System builders aren't always the only ones who need to reinstall Windows. I've reinstalled plenty of Windows systems from manufactures, like Dell, that require many drivers to function beyond rendering the desktop. No network, no sound, no video. It is very common. Sure, the generic display drivers are working well enough to install the other drivers, but rarely do people both to keep their setup discs.
And as for building my own machines, I often have hardware that I got for free, which means no drivers.
The point of all this was, saying that everything works for Windows out of the box is even crazier than saying everything works for Linux out of the box. It doesn't. Simple as that. Hardware is complicated like that. Nobody wants to make something that doesn't do something special, and that something special always breaks something ordinary.
I love it!
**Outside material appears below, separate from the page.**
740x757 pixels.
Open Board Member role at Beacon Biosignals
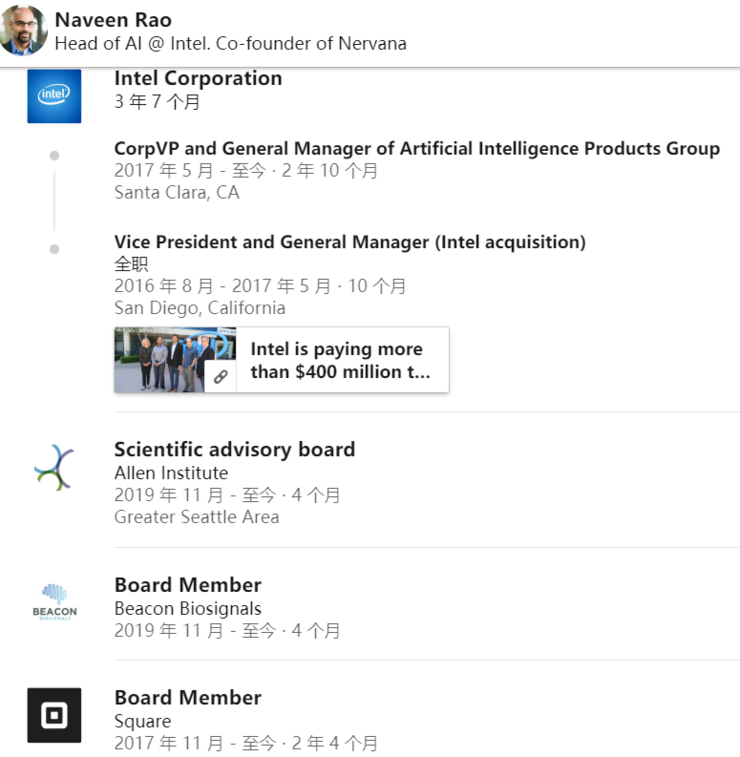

It works well, has some new usability tricks and keyboard hotkeys that actually help, and the new taskbar is actually excellent. Plus it has cool borrowed ideas like the background rotator like OS X. Seems to run faster than Vista on my laptop as well.
I say give it a shot! Dual boot it at the very least to try, but I like it.
Do you think people will hack their way around the Beta time limit?
That is my biggest concern before installing it on my main desktop!
Oh please. My machine has some special drivers I have to install from a disk for my hardware, for it to work to it's full potential, but after a clean Windows XP install, everything, even my video card work. Granted if I want to get the full ability of my video card I need the current drivers, BUT, it will work without it. Windows does a good job of making the machine work without the proper drivers.
I'd just like to throw in that the newer XP discs, especially those distributed by OEMs, are pretty good at having all of the right drivers (and then some). I used a Dell OEM Windows XP Pro install disc the other day on a computer I built myself, and I did not have to update drivers, it even had my nvidia graphics card driver.